Starting at the line that contains "700x552 pixels.", write out every line through the end of the records exactly as it stands, and leave out all pictures.

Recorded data
• • •
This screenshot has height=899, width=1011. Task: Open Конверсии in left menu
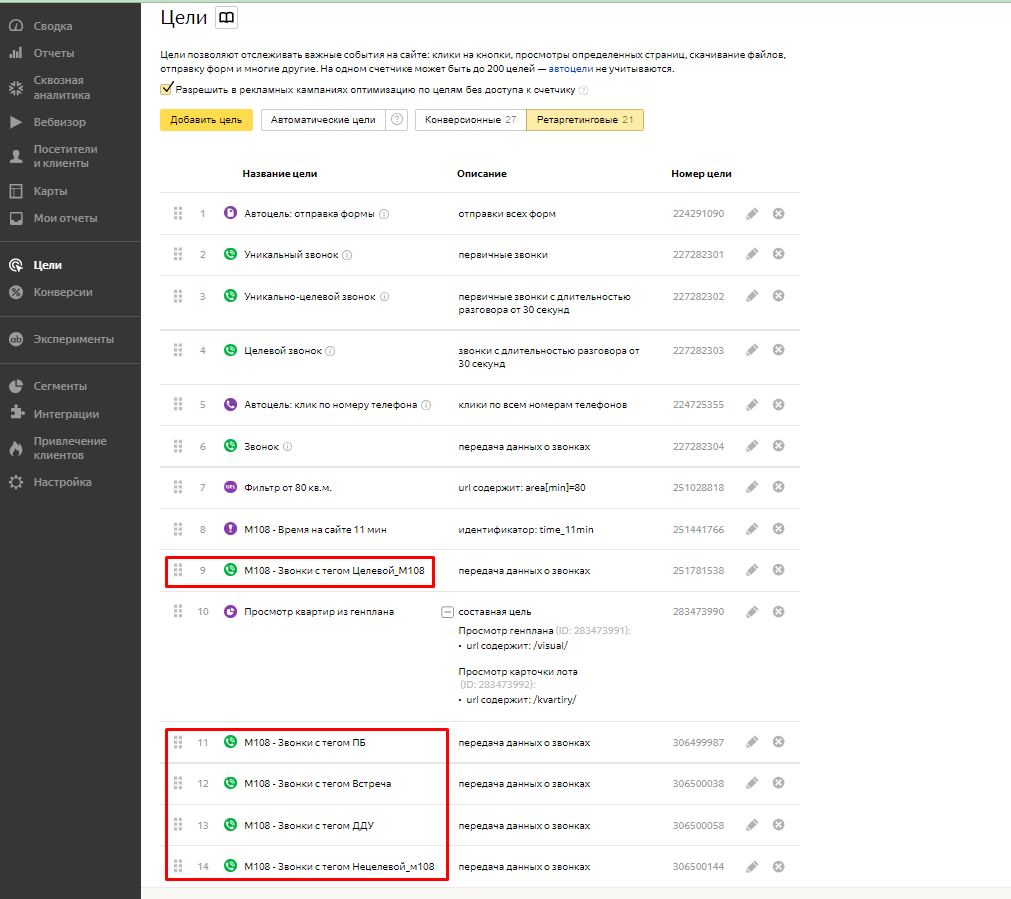pos(62,292)
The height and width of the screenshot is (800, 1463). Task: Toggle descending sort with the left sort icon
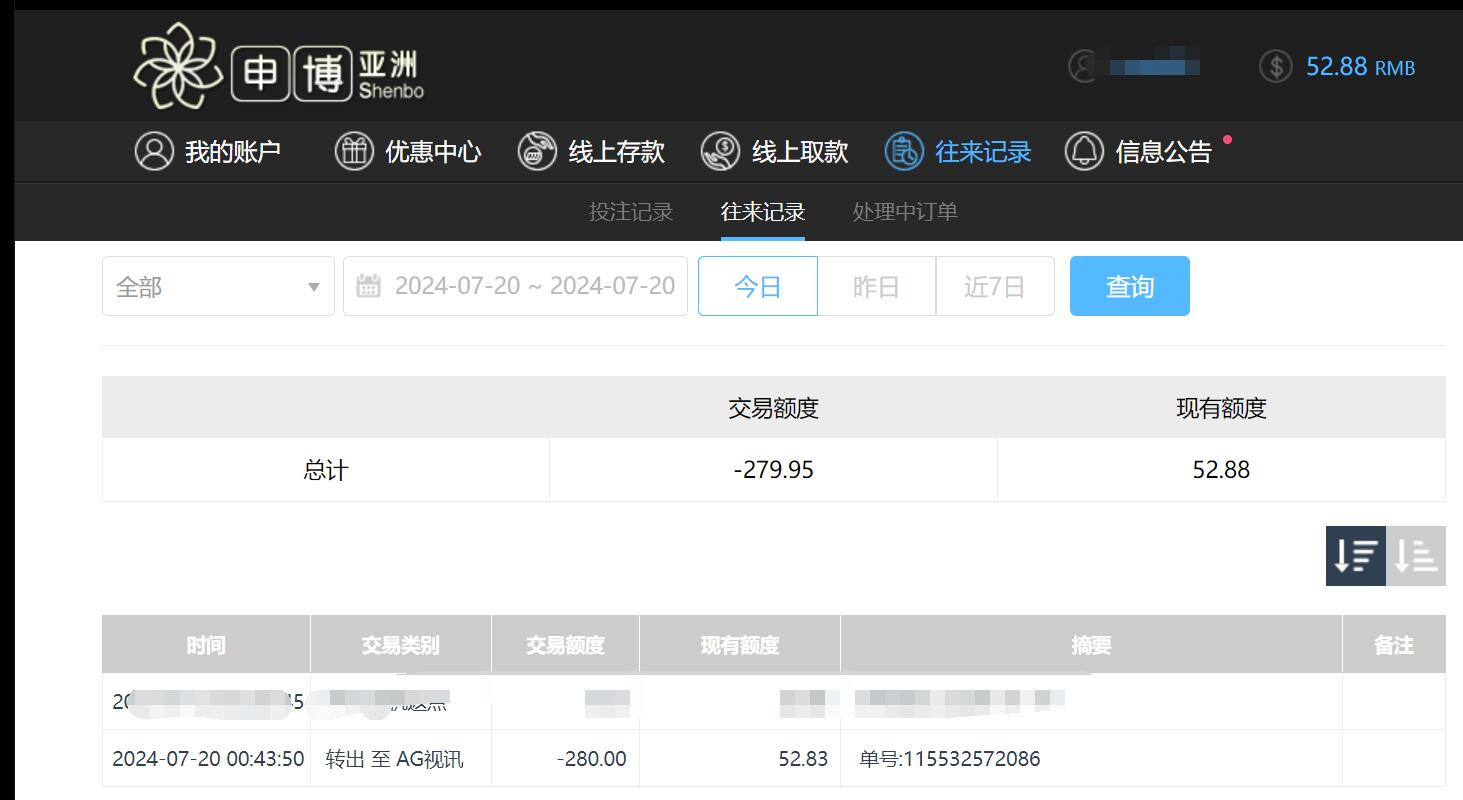click(1355, 556)
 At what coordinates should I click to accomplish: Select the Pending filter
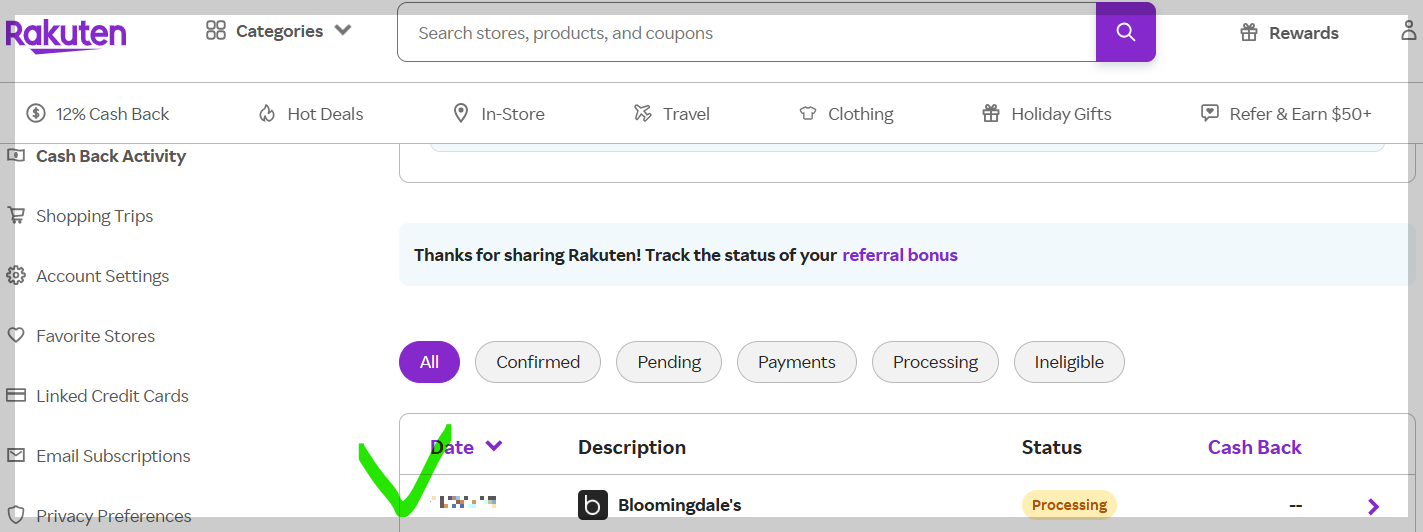668,362
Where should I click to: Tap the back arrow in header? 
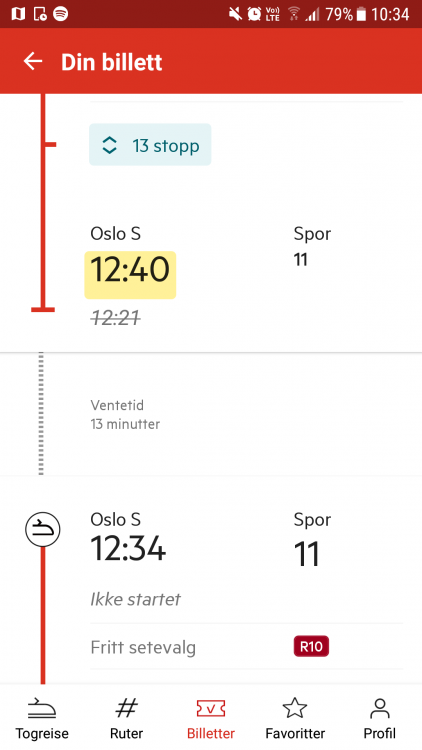33,61
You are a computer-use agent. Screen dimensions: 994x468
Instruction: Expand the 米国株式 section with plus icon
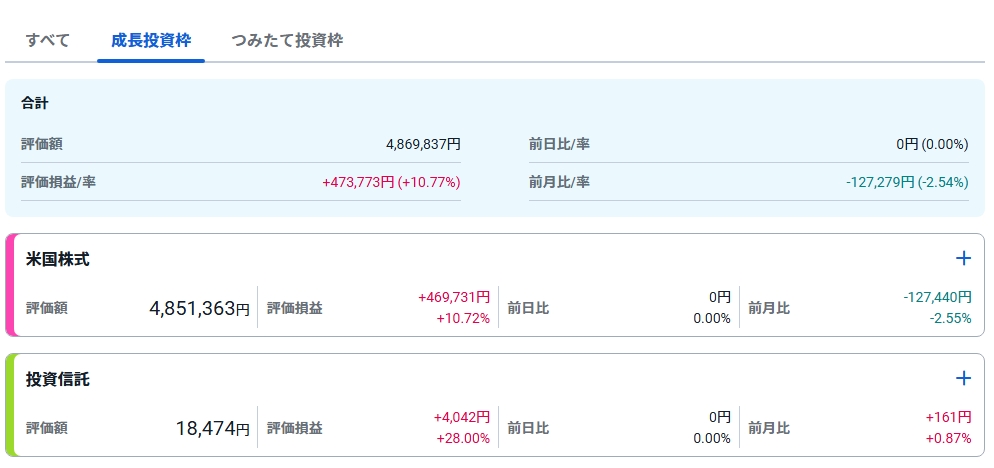click(x=963, y=259)
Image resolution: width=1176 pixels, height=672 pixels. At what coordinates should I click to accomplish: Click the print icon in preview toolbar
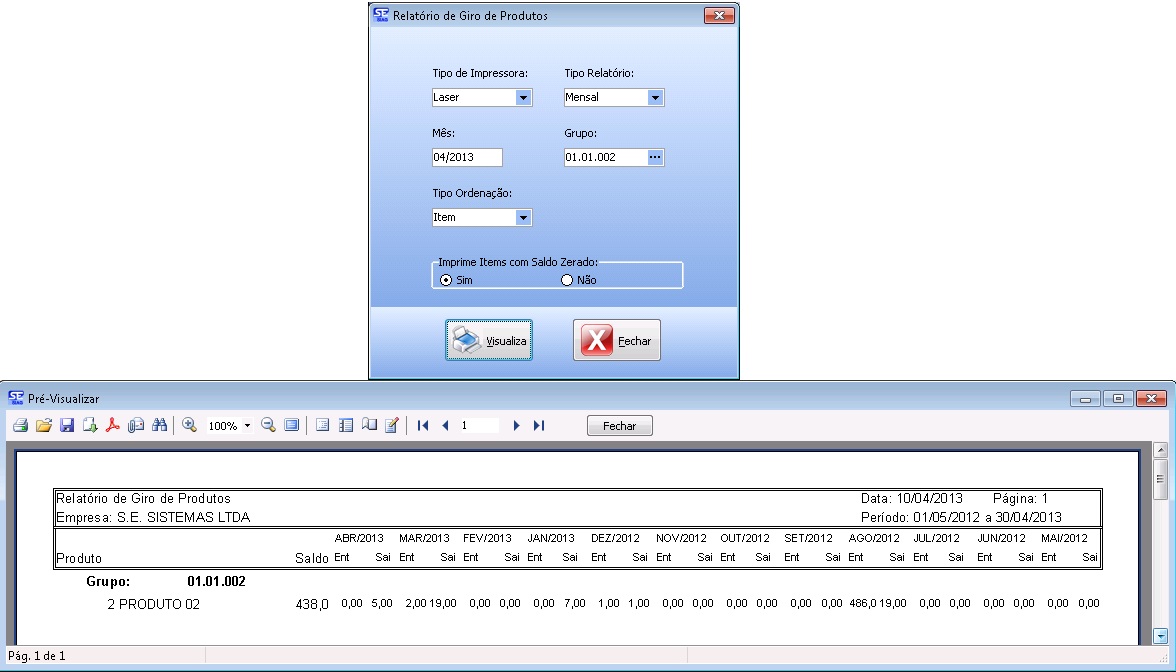(20, 426)
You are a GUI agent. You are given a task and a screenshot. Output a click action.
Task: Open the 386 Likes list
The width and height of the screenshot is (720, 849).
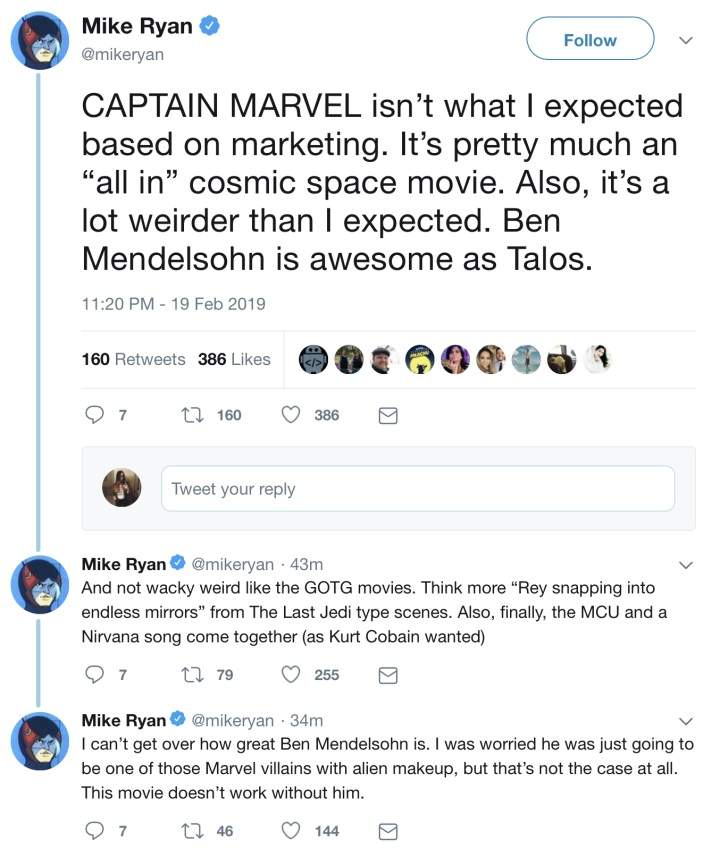[x=234, y=359]
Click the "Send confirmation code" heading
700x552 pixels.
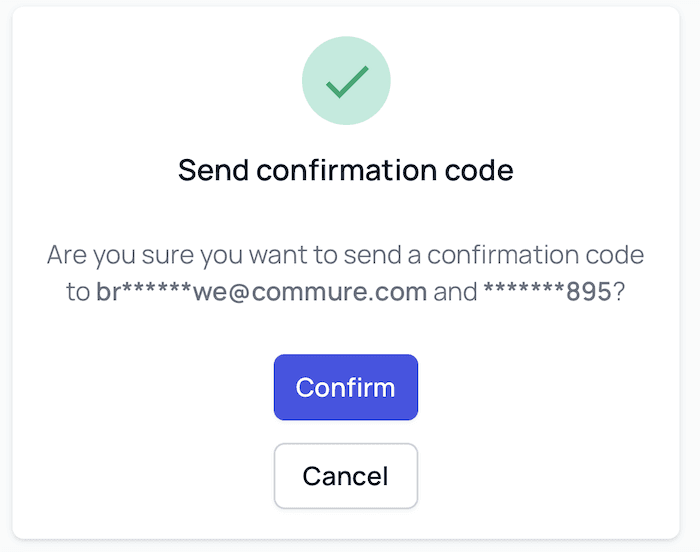tap(346, 170)
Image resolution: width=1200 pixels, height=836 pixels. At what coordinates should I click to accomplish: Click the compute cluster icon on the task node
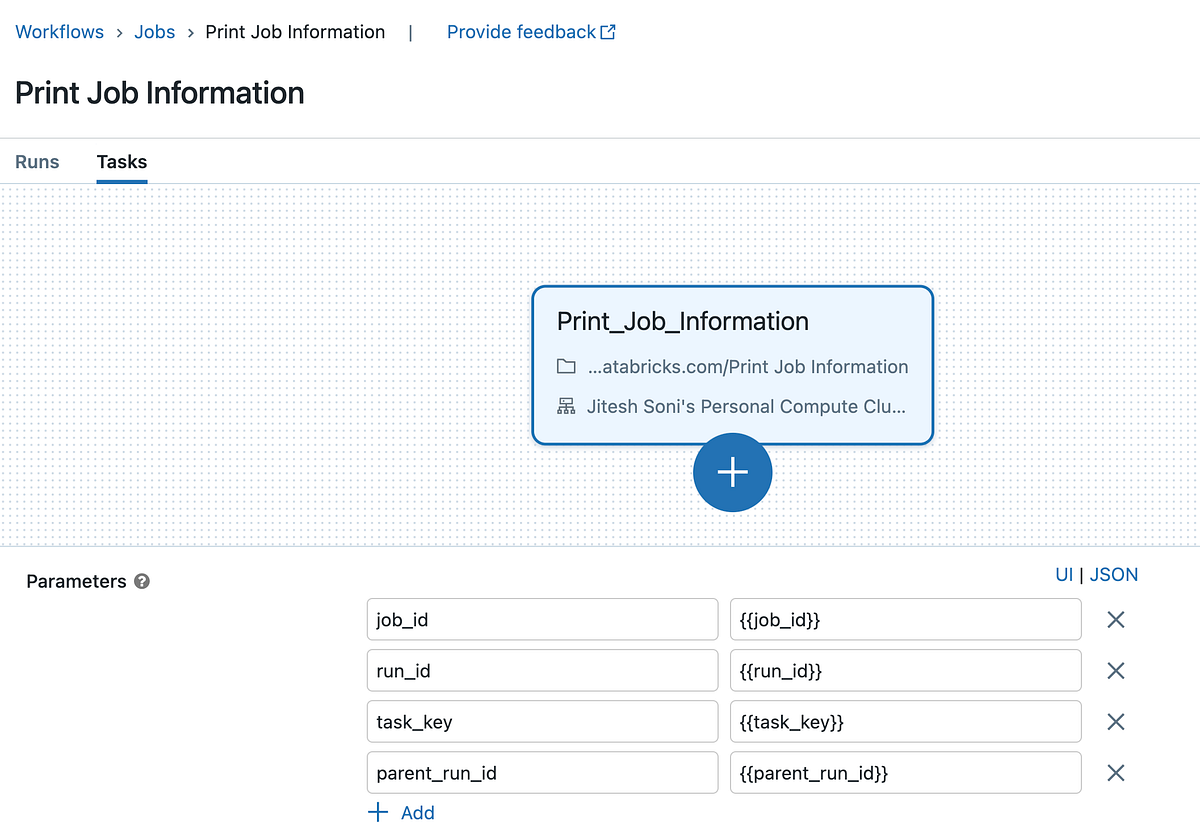566,406
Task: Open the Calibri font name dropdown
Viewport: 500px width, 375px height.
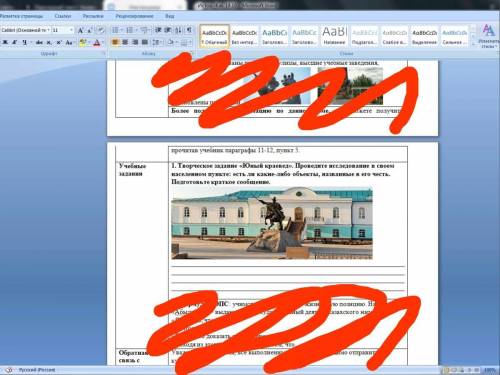Action: point(25,30)
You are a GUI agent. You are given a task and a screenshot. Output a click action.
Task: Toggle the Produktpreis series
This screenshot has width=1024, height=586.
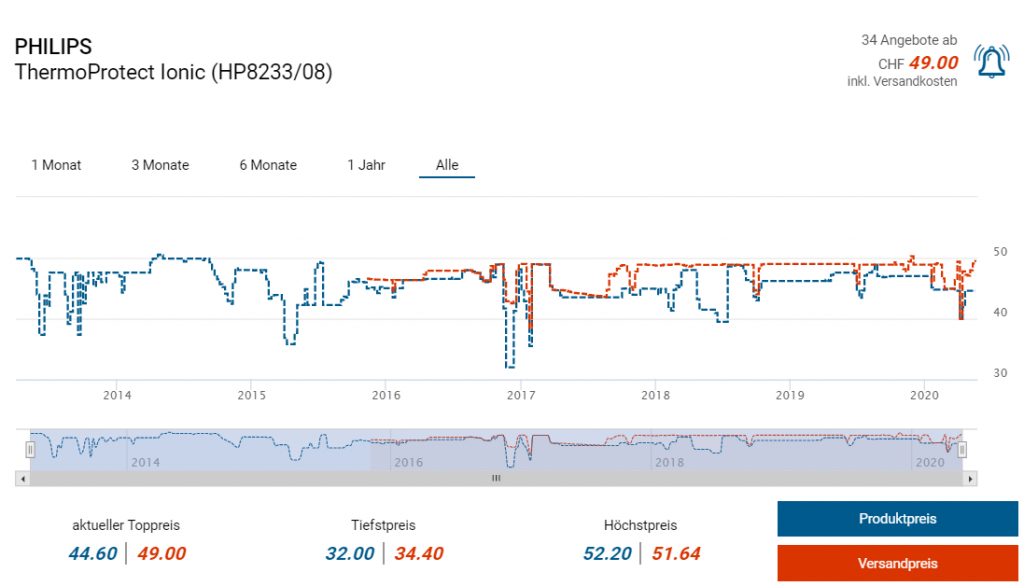point(897,519)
• • •
» Reply to the exercise:
700x552 pixels.
tap(346, 170)
Image resolution: width=1200 pixels, height=836 pixels. At what coordinates should I click to accomplish: Click the compute cluster icon on the task node
566,406
Task: Open the Calibri font name dropdown
Viewport: 500px width, 375px height.
Action: point(25,30)
You are a GUI agent. You are given a task and a screenshot. Output a click action.
Task: Toggle the Produktpreis series
This screenshot has width=1024, height=586.
point(897,519)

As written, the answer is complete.